Awesome

Mining YouTube dataset

The Mining YouTube dataset (working title 'Weak YouTube dataset') is a large-scale real-world benchmark designed to evaluate automated learning techniques for human action recognition without humanly annotated training data.

The here presented dataset is based on the idea that it should be possible to learn action classes and concepts from unannotated videos.

The dataset comprises 512 different classes (incl. background 513) in form of verb oject combinations, based on 94 different verbs and 171 objects.

The the related paper can be found on arxiv: https://arxiv.org/abs/1906.01012

Sample classes

Training data

To gather training data we make use of the spoken language within in the videos to extract possible class labels. It follows the idea that, especially in the context of instructional videos, people usually explain and comment their actions to the viewers, so the performed actions are named during execution, and that those indicators will be sufficient to learn action classes from video data without the need for human intervention. We use publically available video content from YouTube. To avoid crawling millions of videos at random we restrict the dataset domain to cooking videos and further focus on five simple dishes based on egg preparation which are “eggroll”, “fried egg”, “pancake”, “omelette” and “scrambled egg”, as they all share common tasks and are suitable for the mining of related action classes.

Overall the training video base consists of ~20000 video IDs.

The training samples are minded by searching for the respective annotated classes within the subtitles of freely available videos. Please refer to the paper for a deeper analysis of different mining strategies.

Example for simple class mining

Test data

The test set consits of 250 randomly select cooking videos, 50 from the search query of each dish.

The test videos are densely annotated, thus each frame is labeled with its respective action class.

The annotators were instructed to label all visible actions in the videos. Additionally, they were also supposed to listen to the descriptions from audio comment and give the mentioned verb object combinations priority.

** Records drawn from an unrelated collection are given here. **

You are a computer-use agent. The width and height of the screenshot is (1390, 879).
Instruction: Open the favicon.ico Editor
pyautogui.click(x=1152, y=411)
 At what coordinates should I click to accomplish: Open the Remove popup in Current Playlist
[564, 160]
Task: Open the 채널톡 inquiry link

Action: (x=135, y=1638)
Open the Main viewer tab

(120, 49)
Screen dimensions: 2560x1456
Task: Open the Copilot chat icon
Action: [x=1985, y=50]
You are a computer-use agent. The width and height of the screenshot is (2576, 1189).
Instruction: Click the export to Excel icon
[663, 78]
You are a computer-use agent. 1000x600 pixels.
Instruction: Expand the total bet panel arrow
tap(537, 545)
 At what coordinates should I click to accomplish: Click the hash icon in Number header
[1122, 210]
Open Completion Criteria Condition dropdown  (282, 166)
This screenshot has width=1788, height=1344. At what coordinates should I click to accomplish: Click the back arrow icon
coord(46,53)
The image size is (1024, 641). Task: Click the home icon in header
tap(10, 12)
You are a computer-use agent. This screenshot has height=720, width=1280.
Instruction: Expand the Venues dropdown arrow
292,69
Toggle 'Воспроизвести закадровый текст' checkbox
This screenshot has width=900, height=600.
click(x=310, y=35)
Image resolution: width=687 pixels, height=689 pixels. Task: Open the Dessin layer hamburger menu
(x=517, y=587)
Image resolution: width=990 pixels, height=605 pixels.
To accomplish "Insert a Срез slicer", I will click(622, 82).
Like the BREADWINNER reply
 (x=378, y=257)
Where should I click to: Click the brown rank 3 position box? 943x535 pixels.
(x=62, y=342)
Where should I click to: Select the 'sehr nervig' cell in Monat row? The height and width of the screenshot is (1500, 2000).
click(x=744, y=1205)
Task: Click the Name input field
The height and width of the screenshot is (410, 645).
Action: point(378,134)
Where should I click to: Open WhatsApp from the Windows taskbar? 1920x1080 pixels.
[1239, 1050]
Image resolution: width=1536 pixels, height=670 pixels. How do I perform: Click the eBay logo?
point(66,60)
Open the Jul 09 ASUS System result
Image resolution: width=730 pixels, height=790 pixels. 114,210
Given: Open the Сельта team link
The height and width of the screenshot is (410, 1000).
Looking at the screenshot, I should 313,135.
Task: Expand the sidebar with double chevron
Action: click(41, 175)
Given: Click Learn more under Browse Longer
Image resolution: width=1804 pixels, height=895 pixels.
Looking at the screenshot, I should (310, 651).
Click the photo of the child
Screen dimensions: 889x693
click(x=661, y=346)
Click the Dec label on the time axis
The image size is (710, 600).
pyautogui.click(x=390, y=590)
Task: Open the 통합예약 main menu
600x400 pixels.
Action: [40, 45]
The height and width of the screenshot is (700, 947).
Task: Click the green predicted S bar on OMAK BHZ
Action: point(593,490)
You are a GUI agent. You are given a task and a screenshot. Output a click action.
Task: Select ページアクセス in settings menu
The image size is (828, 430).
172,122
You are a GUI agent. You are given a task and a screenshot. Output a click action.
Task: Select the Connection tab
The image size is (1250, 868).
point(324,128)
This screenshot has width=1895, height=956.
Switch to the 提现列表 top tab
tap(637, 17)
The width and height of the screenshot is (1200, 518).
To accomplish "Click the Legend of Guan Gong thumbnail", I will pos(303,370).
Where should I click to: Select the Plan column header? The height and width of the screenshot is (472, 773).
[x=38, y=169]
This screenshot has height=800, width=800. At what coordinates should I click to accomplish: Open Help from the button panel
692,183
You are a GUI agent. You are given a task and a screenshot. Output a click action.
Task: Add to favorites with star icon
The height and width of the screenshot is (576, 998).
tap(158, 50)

If an action is visible without audio comment, they were instructed to annotate the respective class from the dictionary.

All annotated action classes are further checked if they appear at least 10 times in the training data.

Example for fully annotated test video

Feature computation

We provide features for the training samples and the test data. For feature computation we use the Temporal Segment Network framework pretrained on the Kinetics dataset. We extract features from the output of the last global pooling layer of the spatial and temporal stream of the BNInception architecture. We forward only the center crop of each frame through the spatial and the temporal stream and process every second frame of all clips.

Task description

To evaluate the performance of the different methods and descriptors, we regard the task of temporal alignment of frames to a given ordered set of action classes. For this task, the transcript of a video as well as the video itself is available at test time and the goal is to temporally align the video frames to the given list of ordered actions. The task of temporal alignment has the advantage that the action classes to detect are already predefined. This relaxes the problem of false synonym labels as in this case e.g. “add oil” will usually not be mixed up with “pour oil” and thus does not result in a false label. As performance measure, we use the Jaccard index computed as intersection over union (IoU) and intersection over detection (IoD).